Source passage →
• • • • • • •
The potentially critical code would be coroutine_fns that call
blk_co_*() or bdrv_co_*() directly while running in a different thread.
Everything else schedules a new coroutine in the AioContext of the block
node.

Kevin
Stefan Hajnoczi March 7, 2023, 2:18 p.m. UTC | #5
On Tue, Mar 07, 2023 at 09:48:51AM +0100, Kevin Wolf wrote:
> Am 01.03.2023 um 17:16 hat Stefan Hajnoczi geschrieben:
> > On Fri, Feb 03, 2023 at 08:17:28AM -0500, Emanuele Giuseppe Esposito wrote:
> > > Remove usage of aio_context_acquire by always submitting asynchronous
> > > AIO to the current thread's LinuxAioState.
> > > 
> > > In order to prevent mistakes from the caller side, avoid passing LinuxAioState
> > > in laio_io_{plug/unplug} and laio_co_submit, and document the functions
> > > to make clear that they work in the current thread's AioContext.
• • • • • • •
Raw data →
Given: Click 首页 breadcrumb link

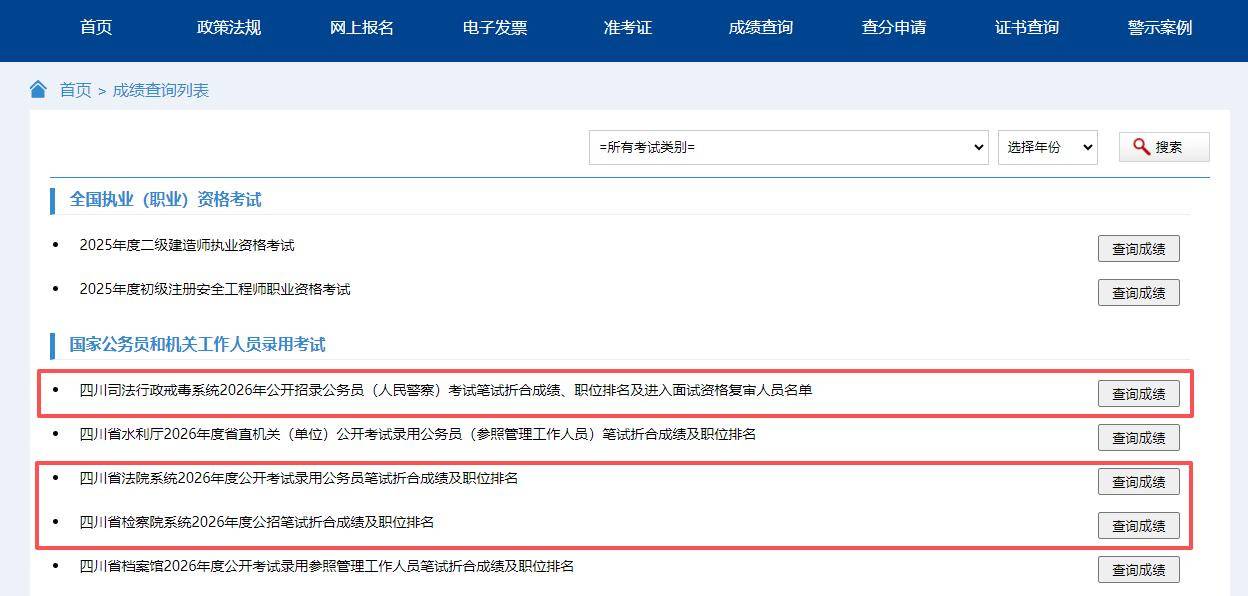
• • • • • • •
Exercise instructions →
- 1) Answer these from the AIO patch discussion, citing only what it states:
(a) Besides coroutine_fns that call blk_co_*() or bdrv_co_*() directly from a different thread, what does everything else do?
(b) When did Stefan Hajnoczi post message #5?
(c) According to the patch description, in which functions is LinuxAioState no longer passed?
- 2) Write what comes next in the AIO patch discussion, starting after its final line.

Answers given →
- 1)
(a) It schedules a new coroutine in the AioContext of the block node.
(b) March 7, 2023, 2:18 p.m. UTC.
(c) laio_io_{plug/unplug} and laio_co_submit.

- 2)
> > > 
> > > Signed-off-by: Emanuele Giuseppe Esposito <eesposit@redhat.com>
> > > ---
> > >  include/block/aio.h               |  4 ----
> > >  include/block/raw-aio.h           | 18 ++++++++++++------
> > >  include/sysemu/block-backend-io.h |  6 ++++++
> > >  block/file-posix.c                | 10 +++-------
> > >  block/linux-aio.c                 | 29 +++++++++++++++++------------
> > >  5 files changed, 38 insertions(+), 29 deletions(-)
> > > 
> > > diff --git a/include/block/aio.h b/include/block/aio.h
> > > index 8fba6a3584..b6b396cfcb 100644
> > > --- a/include/block/aio.h
> > > +++ b/include/block/aio.h
> > > @@ -208,10 +208,6 @@ struct AioContext {
> > >      struct ThreadPool *thread_pool;
> > >  
> > >  #ifdef CONFIG_LINUX_AIO
> > > -    /*
> > > -     * State for native Linux AIO.  Uses aio_context_acquire/release for
> > > -     * locking.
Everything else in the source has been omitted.